Still no answer for newspapers in digital age

With News International returning The Times to Google search results, is this the first step in admitting paywalls don’t work?

With News International returning The Times to Google search results, is this the first step in admitting paywalls don’t work?

Solving the problem of declining newspaper circulation in the age of the internet is something that has troubled media moguls the world over for a number of years now. Falling sales, crumbling advertising revenue and an entrenched attitude among those brought up in the internet age that creative content should be free have all contributed to the sense of urgency within the industry that a system needs to be devised to keep journalism both profitable and with its integrity intact.

Paywalls
Many organisations have attempted wildly different strategies to attempt to claw back some of the financial shortfall that the internet has created. Rupert Murdoch’s newspaper arm in the UK News International closed-off their flagship papers, The Times and Sunday Times, behind a paywall in 2009, arguing that the allowing free content online served by advertising was not financial viable. At the same time, they withdrew permission for Google to provide Times articles in search results, with Murdoch describing the search giant as a “parasite”.

Elsewhere, the New York Times placed a paywall over its website in 2011, allowing partial viewing of articles, which has been a popular system for rivals, such as the Financial Times and the Wall Street Journal. The NY Times paywall has been partially successful, seeing 16 percent growth during this year, although digital advertising plummeted 22.5 percent during the same period.

The success of their paywall has been unclear, with the paper reluctant to provide firm statistics on subscriber numbers. According to the Audit Bureau of Circulation, however, the paper received 132,000 digital subscribers by July 2012. This was stark contrast to the number of people reading online versions of rivals like the Telegraph, which saw just under 2.8m visitors in August. In September, Murdoch was forced to back down over his stance with Google, allowing articles in the Times to be partially viewed in search results, albeit keeping the paywall intact.

Broadband levy
Writing in the Guardian newspaper, British journalist David Leigh has suggested that broadband providers be forced to charge a small levy, perhaps of about £2 a month, which would then be used to fund journalism. Each news organisation would get money in accordance with their readership figures. Leigh writes: “A small levy on UK broadband providers – no more than £2 a month on each subscriber’s bill – could be distributed to news providers in proportion to their UK online readership. This would solve the financial problems of quality newspapers, whose readers are not disappearing, but simply migrating online.”

Obviously there are concerns about having a state-funding mechanism for news providers, bringing into question journalistic independence, but Leigh believes the model used for funding the BBC would sufficiently address these concerns: “The levy would, like the BBC, be operationally ring-fenced against ‘state intervention’, although it might well be subject to the same long-term political tensions as the BBC licence fee.
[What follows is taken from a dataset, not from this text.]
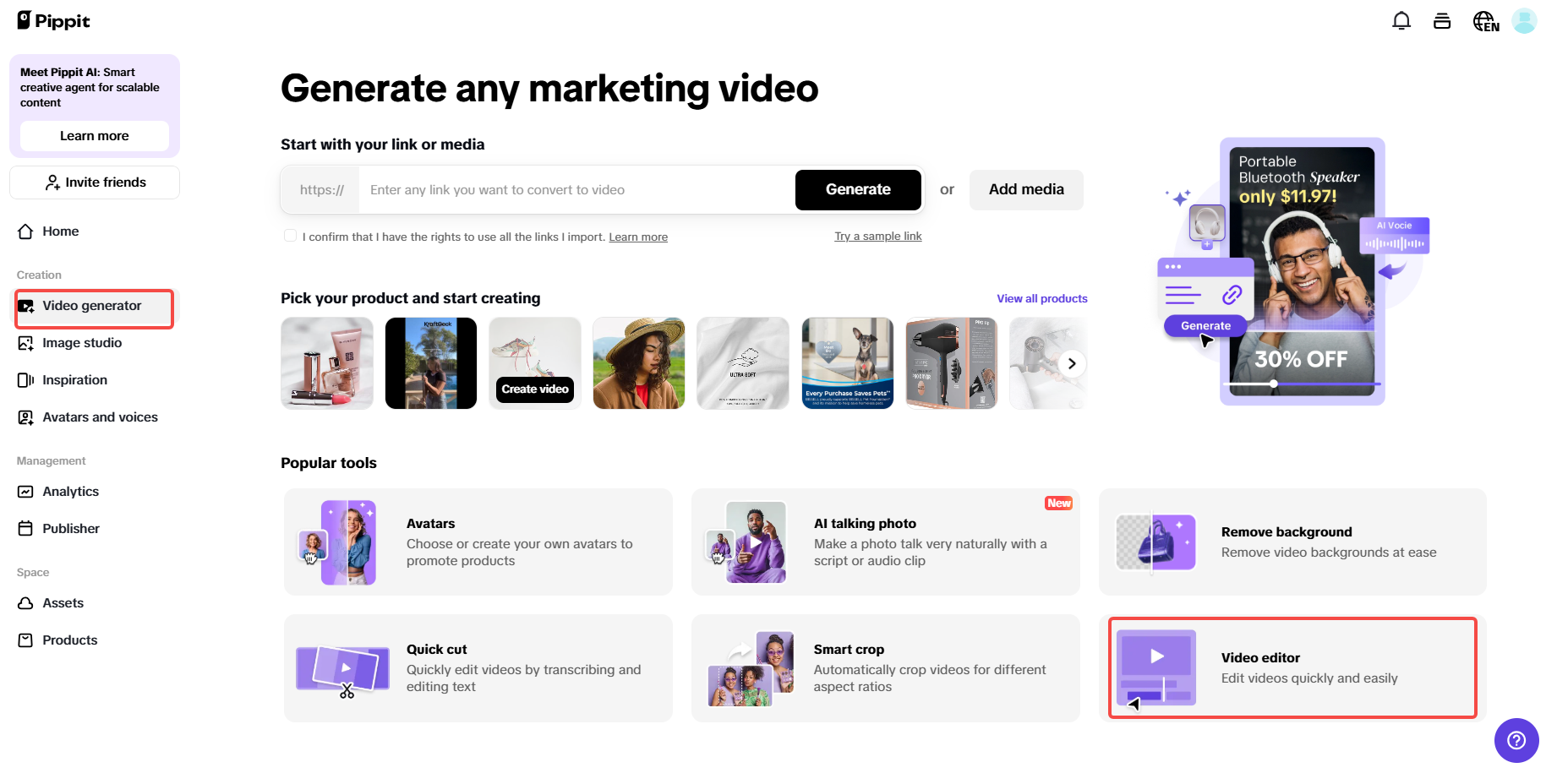Viewport: 1557px width, 784px height.
Task: Open notifications via the bell icon
Action: click(x=1401, y=20)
That licence fee system still works more or less successfully, of course, just as the more extreme Nordic model of direct newspaper subsidy does.”

The Nordic model Leigh refers to is one born during the middle of the last century as a means to aid the newspaper industry from an increasingly competitive marketplace. However, the idea that a direct government subsidy for an industry meant to be holding it to account is surely not something to be encouraged. Likewise, the fact that the BBC license fee works in the UK does not mean that it is a system that could be transferred to the newspaper industry. It’s a format that has worked as a quirk of the British system, but not one that can be easily replicated abroad.
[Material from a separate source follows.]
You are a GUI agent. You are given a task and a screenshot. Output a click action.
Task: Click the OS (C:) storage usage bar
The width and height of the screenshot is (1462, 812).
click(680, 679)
Paywalls may represent the most obvious system, but they neglect the fact that a whole generation has been brought up to expect content – be it music or news – for free. While subscription services like Spotify are becoming more popular in the music industry, paywalls have a long way to go before they are considered the norm. Closing off whole swathes of readers is not going to endear your paper with the reluctant-to-pay public, but a model like the New York Times, offering some free content in order to entice future subscribers may. Changing these habits is the real area that media companies need to focus on, and until that happens, newspapers are destined to struggle.